Dutch central bank ditches AWS and chooses Lidl for European Cloud

Motivation for switching from AWS

  • Dutch Central Bank (DNB) wants a “European cloud” to reduce dependence on foreign IT providers, viewing US hyperscalers as an operational/sovereignty risk.
  • Some see this as partly political pressure; others stress central bank independence and argue that if the bank calls it a risk, that’s sufficient.
  • Using a German provider is framed as acceptable because it’s still EU, and multi-country dependence is seen as better than reliance on one foreign country.

What “Lidl cloud” actually is

  • The cloud is provided by StackIT, part of the Schwarz Group (owner of Lidl and Kaufland), not by Lidl as a grocery brand.
  • Multiple comments note Schwarz is huge in revenue and headcount; calling it “a discount grocer” is seen as misleading.
  • Under the hood StackIT reportedly uses OpenStack with its own API.
  • Practitioners describe it as solid but still maturing; others complain about poor account onboarding and a rough marketing website.
  • Pricing is said to be higher than low-cost European hosts like Hetzner and “not a discount cloud.”

Sovereignty, EU policy, and alternatives

  • German and European firms are described as sensitive about data leaving the EU.
  • The move is seen in light of an EU “sovereign cloud” procurement framework that also benefits other providers like Scaleway.
  • Some argue critical institutions like central banks should ideally run their own data centers and retain deep in-house infrastructure skills.

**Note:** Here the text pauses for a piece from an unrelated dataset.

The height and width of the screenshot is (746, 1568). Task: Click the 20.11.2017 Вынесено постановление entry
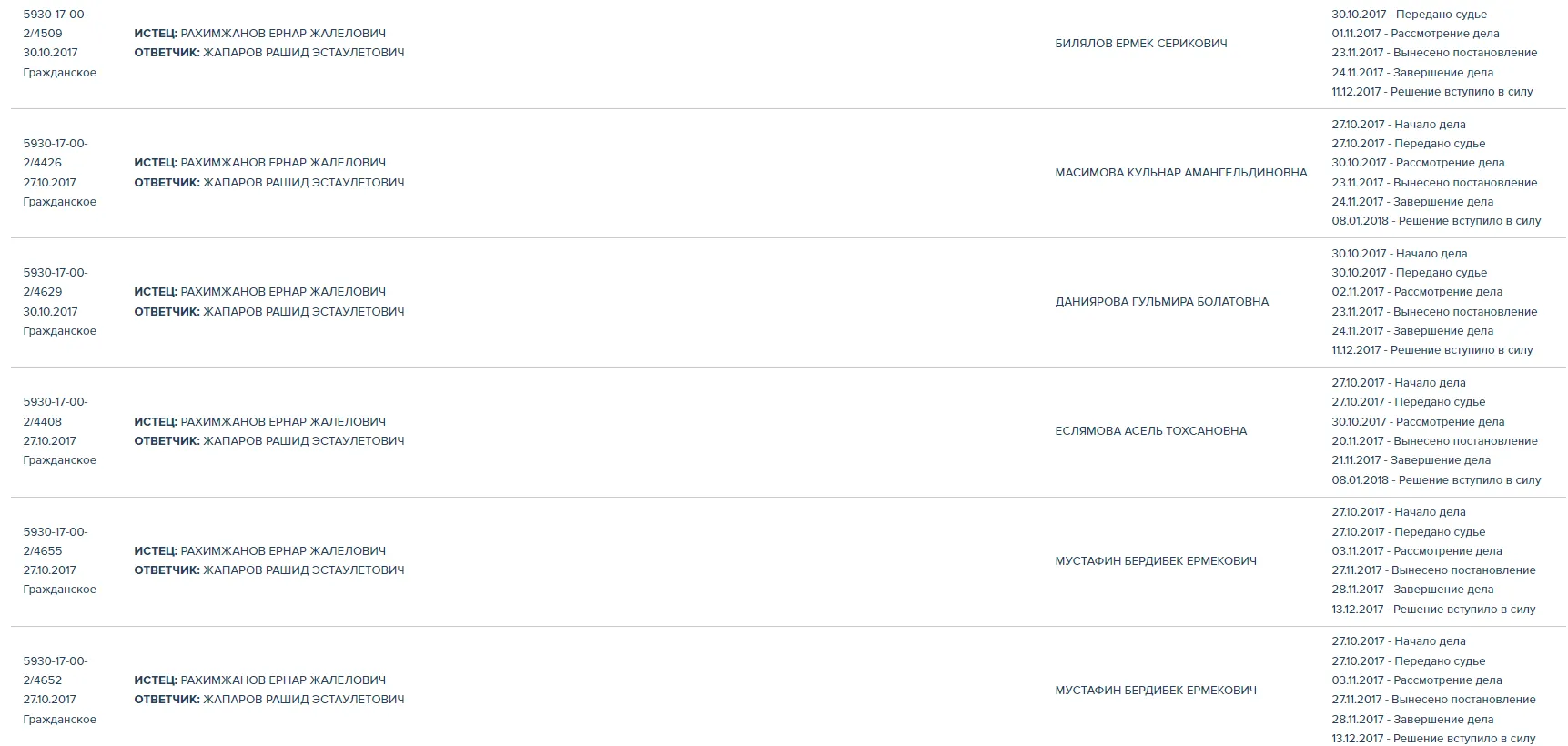pyautogui.click(x=1433, y=440)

Cloud lock-in, self-hosting, and costs

  • Large subthread debates AWS-style managed services vs running VMs/bare metal with open-source tooling.
  • Arguments for self-hosting:
    • Easier to switch providers, avoid deep proprietary lock-in.
    • Cloud providers allegedly charge 5–10× bare-metal costs.
  • Arguments for managed cloud:
    • Small teams avoid hiring multiple specialists (DBA, network, Kubernetes, etc.).
    • Vendors handle 24/7 operations, backups, failover; teams focus on product.
  • Several comments describe a gradual “lock-in funnel” driven by cloud sales and cost-optimization pitches.
  • Some doubt that mid-sized organizations can realistically replicate services like S3/DynamoDB with a few VMs, given the engineering effort.

Reception and skepticism

  • Many are pleased to see a move away from US big tech; others note the contract isn’t yet executed and cloud migrations are hard and often fail.
  • Some criticize that this just swaps US tech giants for EU billionaire-owned empires.
  • Thread also contains extensive humor about “discount grocer clouds” and supermarket-themed cloud branding.